The niece's testimony helped convict Chambliss in 1977.
But for about the next 20 years, the Birmingham church bombing case was dormant.
Twenty Years Of Silence
"Even to this day people's perception is that law enforcement never gave it much of a shot," says T.K. Thorne, a former Birmingham police officer who has a new book on the bombing investigations called Last Chance for Justice.
Thorne says the case was re-opened in the '90s when then-FBI special agent in charge, Rob Langford, had a meeting with local ministers trying to improve the agency's race relations.
"They were very distrustful," Thorne says. "And one of them spoke up and said the FBI never did anything with the church bombing."
Langford was surprised and reopened the investigation. By then, only two suspects were still living: Bobby Frank Cherry and Thomas Blanton. More than 100 witnesses were dead.
Birmingham police Sgt. Bill Herren was assigned to work with the FBI, something he says he knew would be an uphill battle but also the last chance to build a case.
The investigators traveled to Texas to interview Cherry. A break came when Cherry held a news conference to complain. Soon after, Herren says, the detectives' phones started ringing with people who had heard the brash Cherry boast about the bombing.
"That was his downfall," Herren says. "He was a bragger; he liked to talk."
Blanton, on the other hand, kept quiet in public. It was his private conversations with his wife, Jean, back in the '60s that ultimately convicted him.
The FBI planted a microphone in the Blantons' kitchen wall after the bombing. For a time, no one could find the recordings until an FBI agent discovered them in a discarded cardboard box.

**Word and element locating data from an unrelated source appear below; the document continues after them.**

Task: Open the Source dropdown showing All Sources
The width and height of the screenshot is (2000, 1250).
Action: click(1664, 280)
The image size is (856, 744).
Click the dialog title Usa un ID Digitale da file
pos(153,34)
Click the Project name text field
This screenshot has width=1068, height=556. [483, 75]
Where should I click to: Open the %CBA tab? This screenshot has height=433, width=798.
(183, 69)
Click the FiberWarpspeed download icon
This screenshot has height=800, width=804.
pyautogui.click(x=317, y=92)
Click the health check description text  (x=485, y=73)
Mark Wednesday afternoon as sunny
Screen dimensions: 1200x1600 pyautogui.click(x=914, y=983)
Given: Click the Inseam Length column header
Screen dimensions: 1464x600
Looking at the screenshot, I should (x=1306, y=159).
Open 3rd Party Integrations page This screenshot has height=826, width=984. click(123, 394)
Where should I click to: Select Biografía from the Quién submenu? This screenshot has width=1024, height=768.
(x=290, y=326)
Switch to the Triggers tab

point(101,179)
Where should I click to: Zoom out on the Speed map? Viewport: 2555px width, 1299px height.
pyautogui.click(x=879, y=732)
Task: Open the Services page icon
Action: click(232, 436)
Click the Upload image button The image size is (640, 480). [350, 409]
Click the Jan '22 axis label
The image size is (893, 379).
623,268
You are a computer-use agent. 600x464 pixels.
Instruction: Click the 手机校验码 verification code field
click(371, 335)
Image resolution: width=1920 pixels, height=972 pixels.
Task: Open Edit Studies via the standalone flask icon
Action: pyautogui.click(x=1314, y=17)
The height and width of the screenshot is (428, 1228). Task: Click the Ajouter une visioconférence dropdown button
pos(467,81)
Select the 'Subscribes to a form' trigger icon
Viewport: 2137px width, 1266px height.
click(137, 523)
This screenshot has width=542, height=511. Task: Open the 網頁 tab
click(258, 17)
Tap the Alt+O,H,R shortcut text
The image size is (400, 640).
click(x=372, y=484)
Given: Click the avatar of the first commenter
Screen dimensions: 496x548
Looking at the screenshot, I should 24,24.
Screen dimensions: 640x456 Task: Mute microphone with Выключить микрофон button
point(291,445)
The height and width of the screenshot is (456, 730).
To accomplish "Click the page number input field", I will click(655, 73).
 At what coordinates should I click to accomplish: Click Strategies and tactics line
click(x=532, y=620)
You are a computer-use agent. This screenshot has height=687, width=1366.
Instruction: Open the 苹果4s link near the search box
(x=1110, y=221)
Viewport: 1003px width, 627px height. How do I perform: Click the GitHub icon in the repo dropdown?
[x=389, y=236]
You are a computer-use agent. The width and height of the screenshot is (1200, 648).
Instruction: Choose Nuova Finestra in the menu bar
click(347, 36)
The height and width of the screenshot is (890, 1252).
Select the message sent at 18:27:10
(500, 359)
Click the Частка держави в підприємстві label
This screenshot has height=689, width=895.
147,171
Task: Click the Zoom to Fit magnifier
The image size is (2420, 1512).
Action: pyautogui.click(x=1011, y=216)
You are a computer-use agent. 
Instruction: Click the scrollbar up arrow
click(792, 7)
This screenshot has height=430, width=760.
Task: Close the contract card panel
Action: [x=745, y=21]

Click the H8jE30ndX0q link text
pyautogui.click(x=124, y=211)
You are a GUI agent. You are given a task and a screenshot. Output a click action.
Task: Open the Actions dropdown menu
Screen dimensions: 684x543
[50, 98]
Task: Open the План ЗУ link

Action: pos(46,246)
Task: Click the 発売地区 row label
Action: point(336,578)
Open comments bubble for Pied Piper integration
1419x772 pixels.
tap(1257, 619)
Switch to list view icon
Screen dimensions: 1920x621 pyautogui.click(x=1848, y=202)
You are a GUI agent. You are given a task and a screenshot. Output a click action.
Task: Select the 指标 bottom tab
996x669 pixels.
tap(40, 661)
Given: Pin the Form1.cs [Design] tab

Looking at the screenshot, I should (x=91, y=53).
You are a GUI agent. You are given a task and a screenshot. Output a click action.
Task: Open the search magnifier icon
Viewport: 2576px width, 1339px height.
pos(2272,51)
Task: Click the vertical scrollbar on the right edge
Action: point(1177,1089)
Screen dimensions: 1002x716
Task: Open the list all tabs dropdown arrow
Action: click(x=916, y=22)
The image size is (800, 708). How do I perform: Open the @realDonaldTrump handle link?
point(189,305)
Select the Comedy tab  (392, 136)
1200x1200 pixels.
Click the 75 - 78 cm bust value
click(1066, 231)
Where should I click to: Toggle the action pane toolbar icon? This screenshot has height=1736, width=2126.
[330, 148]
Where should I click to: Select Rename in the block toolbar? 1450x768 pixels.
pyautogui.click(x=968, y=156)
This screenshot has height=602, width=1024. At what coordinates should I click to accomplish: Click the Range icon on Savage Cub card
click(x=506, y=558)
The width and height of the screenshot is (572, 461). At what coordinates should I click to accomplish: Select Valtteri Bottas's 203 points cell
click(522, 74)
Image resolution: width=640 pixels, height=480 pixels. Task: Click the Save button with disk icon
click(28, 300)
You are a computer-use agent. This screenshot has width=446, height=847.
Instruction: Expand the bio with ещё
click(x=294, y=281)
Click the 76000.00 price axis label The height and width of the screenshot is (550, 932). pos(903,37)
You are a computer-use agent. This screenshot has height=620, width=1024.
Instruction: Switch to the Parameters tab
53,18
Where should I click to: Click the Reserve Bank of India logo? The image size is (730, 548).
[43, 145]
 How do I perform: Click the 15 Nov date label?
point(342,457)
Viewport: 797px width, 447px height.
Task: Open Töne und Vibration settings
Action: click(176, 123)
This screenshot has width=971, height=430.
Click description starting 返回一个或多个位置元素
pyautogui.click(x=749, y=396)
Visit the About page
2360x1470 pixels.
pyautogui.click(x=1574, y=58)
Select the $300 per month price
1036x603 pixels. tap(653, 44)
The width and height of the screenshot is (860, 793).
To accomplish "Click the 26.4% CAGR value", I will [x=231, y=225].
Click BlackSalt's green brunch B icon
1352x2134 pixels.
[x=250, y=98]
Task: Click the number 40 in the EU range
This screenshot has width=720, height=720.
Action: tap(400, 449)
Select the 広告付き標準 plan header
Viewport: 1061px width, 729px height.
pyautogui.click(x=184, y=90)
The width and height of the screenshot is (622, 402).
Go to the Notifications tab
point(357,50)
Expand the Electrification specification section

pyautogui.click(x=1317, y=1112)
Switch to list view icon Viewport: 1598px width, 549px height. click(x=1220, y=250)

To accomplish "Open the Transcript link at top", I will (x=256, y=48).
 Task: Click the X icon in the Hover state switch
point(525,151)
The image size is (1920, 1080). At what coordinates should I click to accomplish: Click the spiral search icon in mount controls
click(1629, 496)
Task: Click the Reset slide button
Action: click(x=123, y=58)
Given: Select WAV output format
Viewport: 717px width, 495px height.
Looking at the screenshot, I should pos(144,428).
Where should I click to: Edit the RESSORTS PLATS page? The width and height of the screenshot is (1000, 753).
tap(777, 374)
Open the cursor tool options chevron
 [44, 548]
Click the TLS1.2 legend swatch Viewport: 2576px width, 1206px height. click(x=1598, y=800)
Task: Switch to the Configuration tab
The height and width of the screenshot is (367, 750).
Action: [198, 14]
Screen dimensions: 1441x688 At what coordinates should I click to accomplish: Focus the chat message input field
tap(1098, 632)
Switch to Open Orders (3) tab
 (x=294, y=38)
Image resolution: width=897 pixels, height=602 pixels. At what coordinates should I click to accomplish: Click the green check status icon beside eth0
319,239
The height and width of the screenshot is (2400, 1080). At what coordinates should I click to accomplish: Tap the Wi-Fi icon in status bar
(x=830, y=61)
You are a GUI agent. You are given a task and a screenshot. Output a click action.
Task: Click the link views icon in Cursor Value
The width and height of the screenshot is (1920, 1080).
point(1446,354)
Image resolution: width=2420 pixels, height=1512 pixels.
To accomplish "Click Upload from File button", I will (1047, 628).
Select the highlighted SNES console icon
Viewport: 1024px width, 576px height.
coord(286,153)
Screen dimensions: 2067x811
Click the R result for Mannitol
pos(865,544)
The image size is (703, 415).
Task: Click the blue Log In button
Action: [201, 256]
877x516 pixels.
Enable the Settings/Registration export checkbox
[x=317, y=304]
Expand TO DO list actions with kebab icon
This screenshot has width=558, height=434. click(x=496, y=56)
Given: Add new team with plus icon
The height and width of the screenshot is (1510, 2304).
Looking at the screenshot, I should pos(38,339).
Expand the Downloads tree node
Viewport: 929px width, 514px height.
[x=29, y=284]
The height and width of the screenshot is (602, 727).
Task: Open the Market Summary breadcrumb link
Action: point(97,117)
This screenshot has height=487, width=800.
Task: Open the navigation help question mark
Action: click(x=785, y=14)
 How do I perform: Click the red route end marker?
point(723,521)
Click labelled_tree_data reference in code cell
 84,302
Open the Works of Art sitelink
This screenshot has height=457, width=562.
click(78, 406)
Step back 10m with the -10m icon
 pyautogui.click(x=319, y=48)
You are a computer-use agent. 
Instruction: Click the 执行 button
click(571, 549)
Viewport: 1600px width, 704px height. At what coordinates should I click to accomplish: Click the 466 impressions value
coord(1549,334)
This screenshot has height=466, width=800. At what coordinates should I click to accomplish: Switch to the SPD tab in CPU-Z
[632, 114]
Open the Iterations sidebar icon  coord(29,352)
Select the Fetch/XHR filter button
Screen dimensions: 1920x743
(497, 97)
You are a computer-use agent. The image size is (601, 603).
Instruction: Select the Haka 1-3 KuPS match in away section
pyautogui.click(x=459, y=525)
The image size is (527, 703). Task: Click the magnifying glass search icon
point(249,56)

The so-called "Kitchen Sink Tapes" are scratchy and hard to follow without a transcript. In the tape, Jean asks Blanton what he went to the river for.
"The meeting where we planned the bomb," Blanton replies in the recordings.
Jean asks what meeting he's talking about.
"We had to have a meeting to make the bomb," he says.
In the end it was Blanton's own voice, his own words, that convicted him, Herren says — a conviction, some officials say would never have happened 50 years ago, when Birmingham juries were made up of only white men.
Herren says even if the convictions came 40 years late, at least they came.
"Justice delayed is not justice denied," he says.